Excerpted data »
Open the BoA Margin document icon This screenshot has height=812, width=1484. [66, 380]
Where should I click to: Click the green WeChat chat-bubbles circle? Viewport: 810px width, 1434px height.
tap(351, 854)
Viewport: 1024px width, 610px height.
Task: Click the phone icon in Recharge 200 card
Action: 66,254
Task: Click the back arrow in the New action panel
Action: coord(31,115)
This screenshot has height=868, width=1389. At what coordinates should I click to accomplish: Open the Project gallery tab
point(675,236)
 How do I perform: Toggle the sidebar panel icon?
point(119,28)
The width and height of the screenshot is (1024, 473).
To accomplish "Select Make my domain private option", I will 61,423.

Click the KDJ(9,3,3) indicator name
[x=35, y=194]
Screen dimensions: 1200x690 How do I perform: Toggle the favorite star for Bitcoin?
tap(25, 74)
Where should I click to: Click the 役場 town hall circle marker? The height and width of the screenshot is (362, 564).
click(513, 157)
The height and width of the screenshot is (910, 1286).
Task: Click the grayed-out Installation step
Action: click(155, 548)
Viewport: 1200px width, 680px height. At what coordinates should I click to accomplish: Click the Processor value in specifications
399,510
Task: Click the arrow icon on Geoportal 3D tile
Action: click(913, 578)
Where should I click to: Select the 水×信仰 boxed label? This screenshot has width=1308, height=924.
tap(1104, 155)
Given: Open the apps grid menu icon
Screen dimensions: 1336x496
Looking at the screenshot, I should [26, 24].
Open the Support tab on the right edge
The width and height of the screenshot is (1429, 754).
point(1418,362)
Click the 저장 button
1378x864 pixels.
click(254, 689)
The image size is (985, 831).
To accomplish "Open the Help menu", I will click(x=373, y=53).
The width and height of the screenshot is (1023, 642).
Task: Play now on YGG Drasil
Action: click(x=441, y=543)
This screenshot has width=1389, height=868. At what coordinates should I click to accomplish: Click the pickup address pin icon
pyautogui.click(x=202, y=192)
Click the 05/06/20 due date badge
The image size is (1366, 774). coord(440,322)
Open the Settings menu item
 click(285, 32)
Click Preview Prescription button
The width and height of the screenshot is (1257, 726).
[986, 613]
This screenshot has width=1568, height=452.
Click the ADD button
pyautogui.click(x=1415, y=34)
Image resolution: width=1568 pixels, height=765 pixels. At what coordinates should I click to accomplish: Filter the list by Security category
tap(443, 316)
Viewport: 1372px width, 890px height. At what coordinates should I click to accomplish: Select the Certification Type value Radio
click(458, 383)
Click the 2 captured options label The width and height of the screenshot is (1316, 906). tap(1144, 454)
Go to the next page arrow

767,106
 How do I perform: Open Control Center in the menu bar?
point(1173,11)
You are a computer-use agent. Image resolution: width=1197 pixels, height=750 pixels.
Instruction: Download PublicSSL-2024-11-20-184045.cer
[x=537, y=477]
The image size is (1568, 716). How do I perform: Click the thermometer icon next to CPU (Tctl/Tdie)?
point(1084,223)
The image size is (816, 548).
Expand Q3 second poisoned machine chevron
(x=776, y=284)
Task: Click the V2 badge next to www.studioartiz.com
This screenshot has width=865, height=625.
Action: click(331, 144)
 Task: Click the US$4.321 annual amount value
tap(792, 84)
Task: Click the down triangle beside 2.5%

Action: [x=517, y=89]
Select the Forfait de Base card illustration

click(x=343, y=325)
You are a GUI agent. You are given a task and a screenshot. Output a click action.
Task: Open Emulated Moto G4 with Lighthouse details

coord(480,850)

Task instructions » Could you write out all the items above again, switching "At what coordinates should I click to accomplish" to "Where should I click to accomplish" wherever it appears and leaving everything else unchanged?

Worked answer »
Open the BoA Margin document icon This screenshot has height=812, width=1484. [66, 380]
Where should I click to: Click the green WeChat chat-bubbles circle? Viewport: 810px width, 1434px height.
tap(351, 854)
Viewport: 1024px width, 610px height.
Task: Click the phone icon in Recharge 200 card
Action: 66,254
Task: Click the back arrow in the New action panel
Action: coord(31,115)
This screenshot has height=868, width=1389. Where should I click to accomplish: Open the Project gallery tab
point(675,236)
 How do I perform: Toggle the sidebar panel icon?
point(119,28)
The width and height of the screenshot is (1024, 473).
To accomplish "Select Make my domain private option", I will 61,423.

Click the KDJ(9,3,3) indicator name
[x=35, y=194]
Screen dimensions: 1200x690 How do I perform: Toggle the favorite star for Bitcoin?
tap(25, 74)
Where should I click to: Click the 役場 town hall circle marker? The height and width of the screenshot is (362, 564).
click(513, 157)
The height and width of the screenshot is (910, 1286).
Task: Click the grayed-out Installation step
Action: click(155, 548)
Viewport: 1200px width, 680px height. Where should I click to accomplish: Click the Processor value in specifications
399,510
Task: Click the arrow icon on Geoportal 3D tile
Action: click(913, 578)
Where should I click to: Select the 水×信仰 boxed label? This screenshot has width=1308, height=924.
tap(1104, 155)
Given: Open the apps grid menu icon
Screen dimensions: 1336x496
Looking at the screenshot, I should [26, 24].
Open the Support tab on the right edge
The width and height of the screenshot is (1429, 754).
point(1418,362)
Click the 저장 button
1378x864 pixels.
click(254, 689)
The image size is (985, 831).
To accomplish "Open the Help menu", I will click(x=373, y=53).
The width and height of the screenshot is (1023, 642).
Task: Play now on YGG Drasil
Action: click(x=441, y=543)
This screenshot has width=1389, height=868. Where should I click to accomplish: Click the pickup address pin icon
pyautogui.click(x=202, y=192)
Click the 05/06/20 due date badge
The image size is (1366, 774). coord(440,322)
Open the Settings menu item
 click(285, 32)
Click Preview Prescription button
The width and height of the screenshot is (1257, 726).
[986, 613]
This screenshot has width=1568, height=452.
Click the ADD button
pyautogui.click(x=1415, y=34)
Image resolution: width=1568 pixels, height=765 pixels. Where should I click to accomplish: Filter the list by Security category
tap(443, 316)
Viewport: 1372px width, 890px height. Where should I click to accomplish: Select the Certification Type value Radio
click(458, 383)
Click the 2 captured options label The width and height of the screenshot is (1316, 906). tap(1144, 454)
Go to the next page arrow

767,106
 How do I perform: Open Control Center in the menu bar?
point(1173,11)
You are a computer-use agent. Image resolution: width=1197 pixels, height=750 pixels.
Instruction: Download PublicSSL-2024-11-20-184045.cer
[x=537, y=477]
The image size is (1568, 716). How do I perform: Click the thermometer icon next to CPU (Tctl/Tdie)?
point(1084,223)
The image size is (816, 548).
Expand Q3 second poisoned machine chevron
(x=776, y=284)
Task: Click the V2 badge next to www.studioartiz.com
This screenshot has width=865, height=625.
Action: click(331, 144)
 Task: Click the US$4.321 annual amount value
tap(792, 84)
Task: Click the down triangle beside 2.5%

Action: [x=517, y=89]
Select the Forfait de Base card illustration

click(x=343, y=325)
You are a GUI agent. You are given a task and a screenshot. Output a click action.
Task: Open Emulated Moto G4 with Lighthouse details

coord(480,850)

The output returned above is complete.